What the exercise asks> The required answer is every line of the data containing the word "Choose".

[Saved data entries]
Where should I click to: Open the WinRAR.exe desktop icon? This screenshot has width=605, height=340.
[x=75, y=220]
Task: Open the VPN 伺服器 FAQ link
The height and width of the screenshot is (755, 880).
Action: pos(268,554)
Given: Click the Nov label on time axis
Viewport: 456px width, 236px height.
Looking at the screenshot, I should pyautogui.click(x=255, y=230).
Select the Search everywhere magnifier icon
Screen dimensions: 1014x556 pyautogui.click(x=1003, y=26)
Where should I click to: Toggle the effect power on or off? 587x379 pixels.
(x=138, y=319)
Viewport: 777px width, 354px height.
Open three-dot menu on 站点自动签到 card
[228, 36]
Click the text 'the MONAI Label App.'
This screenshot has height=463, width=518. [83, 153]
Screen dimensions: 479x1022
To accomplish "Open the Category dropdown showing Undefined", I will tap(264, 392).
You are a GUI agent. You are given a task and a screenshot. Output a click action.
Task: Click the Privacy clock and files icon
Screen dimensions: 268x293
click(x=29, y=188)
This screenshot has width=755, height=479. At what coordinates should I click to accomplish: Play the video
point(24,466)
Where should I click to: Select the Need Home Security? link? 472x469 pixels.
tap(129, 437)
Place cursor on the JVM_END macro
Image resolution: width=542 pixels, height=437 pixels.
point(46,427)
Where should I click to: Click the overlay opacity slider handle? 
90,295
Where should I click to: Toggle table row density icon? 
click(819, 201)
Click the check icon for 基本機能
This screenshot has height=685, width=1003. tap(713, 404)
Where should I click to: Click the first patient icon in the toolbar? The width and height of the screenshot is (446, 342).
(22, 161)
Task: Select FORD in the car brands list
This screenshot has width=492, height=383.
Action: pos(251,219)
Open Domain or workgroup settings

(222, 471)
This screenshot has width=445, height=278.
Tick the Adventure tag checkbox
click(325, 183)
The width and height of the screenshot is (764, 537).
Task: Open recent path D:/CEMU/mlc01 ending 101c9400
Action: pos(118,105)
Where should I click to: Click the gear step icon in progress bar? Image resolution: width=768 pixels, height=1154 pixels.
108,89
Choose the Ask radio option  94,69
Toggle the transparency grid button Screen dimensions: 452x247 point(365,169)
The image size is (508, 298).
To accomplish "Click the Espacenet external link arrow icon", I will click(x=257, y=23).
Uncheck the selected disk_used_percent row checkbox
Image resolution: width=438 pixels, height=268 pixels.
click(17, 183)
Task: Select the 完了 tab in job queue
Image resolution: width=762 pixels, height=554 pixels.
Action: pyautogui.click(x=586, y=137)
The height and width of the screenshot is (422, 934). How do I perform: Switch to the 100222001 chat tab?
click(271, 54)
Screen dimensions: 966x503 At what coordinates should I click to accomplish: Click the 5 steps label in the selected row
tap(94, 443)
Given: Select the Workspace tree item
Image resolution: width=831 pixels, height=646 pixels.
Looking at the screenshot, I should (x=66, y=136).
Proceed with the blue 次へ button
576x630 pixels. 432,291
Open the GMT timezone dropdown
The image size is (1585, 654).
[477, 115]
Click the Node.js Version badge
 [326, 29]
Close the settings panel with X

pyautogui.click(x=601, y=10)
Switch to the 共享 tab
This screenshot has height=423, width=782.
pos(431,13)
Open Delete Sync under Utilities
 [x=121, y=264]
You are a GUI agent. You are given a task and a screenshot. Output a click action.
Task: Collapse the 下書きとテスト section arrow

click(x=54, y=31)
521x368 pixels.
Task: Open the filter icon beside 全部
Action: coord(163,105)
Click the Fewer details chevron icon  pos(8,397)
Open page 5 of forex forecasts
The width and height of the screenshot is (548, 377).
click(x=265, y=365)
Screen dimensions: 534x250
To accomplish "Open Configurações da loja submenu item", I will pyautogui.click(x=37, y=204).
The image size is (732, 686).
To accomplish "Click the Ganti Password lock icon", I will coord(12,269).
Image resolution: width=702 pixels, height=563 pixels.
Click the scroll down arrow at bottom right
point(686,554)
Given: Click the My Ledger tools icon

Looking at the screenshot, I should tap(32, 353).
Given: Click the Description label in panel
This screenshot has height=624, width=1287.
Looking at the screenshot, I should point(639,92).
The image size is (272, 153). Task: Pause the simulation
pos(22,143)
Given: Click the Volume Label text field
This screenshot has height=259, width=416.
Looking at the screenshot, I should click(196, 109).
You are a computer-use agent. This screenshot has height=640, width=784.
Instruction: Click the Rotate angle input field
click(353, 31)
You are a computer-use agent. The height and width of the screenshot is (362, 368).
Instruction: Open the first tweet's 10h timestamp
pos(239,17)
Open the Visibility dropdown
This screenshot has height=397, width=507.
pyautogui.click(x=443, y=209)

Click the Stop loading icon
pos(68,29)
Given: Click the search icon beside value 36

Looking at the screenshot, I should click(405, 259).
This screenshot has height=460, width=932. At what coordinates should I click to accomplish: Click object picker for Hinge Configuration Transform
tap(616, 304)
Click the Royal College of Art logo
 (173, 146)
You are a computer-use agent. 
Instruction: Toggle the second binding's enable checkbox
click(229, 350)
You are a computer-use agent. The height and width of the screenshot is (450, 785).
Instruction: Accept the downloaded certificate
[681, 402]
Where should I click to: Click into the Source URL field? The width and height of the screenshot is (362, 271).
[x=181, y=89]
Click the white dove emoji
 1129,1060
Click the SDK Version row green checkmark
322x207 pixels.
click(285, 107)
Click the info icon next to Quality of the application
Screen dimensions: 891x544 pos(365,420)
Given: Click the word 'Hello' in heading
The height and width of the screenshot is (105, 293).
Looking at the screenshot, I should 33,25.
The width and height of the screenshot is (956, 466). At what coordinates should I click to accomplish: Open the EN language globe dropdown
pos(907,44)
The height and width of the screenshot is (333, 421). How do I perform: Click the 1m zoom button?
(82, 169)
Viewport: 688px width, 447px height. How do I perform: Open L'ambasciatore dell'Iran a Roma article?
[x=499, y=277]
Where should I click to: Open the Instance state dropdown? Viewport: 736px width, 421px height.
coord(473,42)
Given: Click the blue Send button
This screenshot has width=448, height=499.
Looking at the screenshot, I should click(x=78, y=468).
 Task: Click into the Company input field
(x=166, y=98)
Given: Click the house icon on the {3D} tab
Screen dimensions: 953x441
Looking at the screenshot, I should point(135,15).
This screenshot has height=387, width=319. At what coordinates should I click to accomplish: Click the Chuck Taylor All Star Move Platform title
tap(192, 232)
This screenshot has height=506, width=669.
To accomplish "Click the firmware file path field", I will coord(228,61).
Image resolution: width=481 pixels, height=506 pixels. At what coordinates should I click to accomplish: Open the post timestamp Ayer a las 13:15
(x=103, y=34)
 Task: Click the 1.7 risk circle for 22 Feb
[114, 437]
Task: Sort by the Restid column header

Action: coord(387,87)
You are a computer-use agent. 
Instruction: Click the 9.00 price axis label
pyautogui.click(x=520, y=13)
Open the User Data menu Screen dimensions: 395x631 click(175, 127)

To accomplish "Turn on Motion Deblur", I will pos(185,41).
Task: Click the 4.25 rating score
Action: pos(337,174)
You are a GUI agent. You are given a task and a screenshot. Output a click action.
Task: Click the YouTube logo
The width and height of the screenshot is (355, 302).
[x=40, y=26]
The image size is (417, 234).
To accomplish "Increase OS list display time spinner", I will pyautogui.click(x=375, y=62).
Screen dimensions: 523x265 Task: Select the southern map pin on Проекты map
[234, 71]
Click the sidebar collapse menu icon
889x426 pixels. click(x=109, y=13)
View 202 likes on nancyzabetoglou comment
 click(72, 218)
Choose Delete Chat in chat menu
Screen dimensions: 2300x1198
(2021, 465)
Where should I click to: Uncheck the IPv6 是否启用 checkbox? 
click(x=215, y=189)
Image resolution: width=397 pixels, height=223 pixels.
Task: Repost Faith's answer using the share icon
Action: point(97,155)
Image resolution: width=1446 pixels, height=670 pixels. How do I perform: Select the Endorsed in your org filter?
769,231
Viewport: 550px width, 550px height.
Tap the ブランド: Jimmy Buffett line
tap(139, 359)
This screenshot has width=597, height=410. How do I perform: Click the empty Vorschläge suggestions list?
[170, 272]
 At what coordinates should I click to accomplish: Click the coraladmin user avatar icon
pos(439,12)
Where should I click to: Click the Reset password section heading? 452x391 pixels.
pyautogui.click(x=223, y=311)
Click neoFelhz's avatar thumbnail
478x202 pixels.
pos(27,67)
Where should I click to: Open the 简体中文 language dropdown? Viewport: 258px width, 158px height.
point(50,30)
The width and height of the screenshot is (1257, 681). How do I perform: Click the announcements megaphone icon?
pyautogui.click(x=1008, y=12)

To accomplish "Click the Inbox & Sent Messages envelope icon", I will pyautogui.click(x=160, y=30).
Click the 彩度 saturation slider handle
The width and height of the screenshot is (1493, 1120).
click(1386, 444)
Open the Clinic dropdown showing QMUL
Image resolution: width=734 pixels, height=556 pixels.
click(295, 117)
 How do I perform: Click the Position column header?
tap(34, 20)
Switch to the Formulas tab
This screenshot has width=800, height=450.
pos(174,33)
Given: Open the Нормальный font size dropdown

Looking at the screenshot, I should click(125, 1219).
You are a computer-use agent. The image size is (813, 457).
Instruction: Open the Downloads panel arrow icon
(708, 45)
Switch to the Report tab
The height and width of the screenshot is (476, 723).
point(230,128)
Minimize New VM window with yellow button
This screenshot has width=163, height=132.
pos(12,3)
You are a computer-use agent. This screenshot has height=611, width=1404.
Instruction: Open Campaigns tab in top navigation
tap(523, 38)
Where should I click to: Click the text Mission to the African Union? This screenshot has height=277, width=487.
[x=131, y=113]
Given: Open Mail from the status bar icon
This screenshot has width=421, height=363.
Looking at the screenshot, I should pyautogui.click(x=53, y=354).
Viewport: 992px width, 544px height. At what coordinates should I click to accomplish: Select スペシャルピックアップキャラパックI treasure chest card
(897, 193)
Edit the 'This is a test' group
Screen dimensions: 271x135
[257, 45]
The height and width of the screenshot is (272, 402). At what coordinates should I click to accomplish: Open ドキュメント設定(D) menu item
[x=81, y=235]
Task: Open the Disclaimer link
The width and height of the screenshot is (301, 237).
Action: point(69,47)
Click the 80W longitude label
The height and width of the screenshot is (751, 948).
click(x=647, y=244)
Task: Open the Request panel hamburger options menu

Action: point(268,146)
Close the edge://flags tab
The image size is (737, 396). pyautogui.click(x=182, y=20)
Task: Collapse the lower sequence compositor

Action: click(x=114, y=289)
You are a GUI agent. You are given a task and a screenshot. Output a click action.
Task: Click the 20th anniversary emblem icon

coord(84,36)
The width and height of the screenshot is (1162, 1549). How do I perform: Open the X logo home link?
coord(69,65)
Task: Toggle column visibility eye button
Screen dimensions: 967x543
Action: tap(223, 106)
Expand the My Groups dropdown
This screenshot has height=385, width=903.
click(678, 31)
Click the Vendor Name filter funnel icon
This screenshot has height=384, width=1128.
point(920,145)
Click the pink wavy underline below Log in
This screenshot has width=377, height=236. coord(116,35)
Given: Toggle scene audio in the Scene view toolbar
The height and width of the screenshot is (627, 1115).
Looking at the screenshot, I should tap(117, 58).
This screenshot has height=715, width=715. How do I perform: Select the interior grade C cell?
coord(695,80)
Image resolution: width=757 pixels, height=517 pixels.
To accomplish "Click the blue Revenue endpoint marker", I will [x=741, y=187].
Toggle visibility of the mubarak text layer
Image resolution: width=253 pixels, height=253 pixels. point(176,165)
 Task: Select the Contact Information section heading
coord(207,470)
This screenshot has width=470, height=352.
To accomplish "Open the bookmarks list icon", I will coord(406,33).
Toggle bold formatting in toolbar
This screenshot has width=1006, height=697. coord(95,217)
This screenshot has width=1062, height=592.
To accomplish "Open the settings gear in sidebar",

Result>
Choose the Ask radio option  94,69
Choose Delete Chat in chat menu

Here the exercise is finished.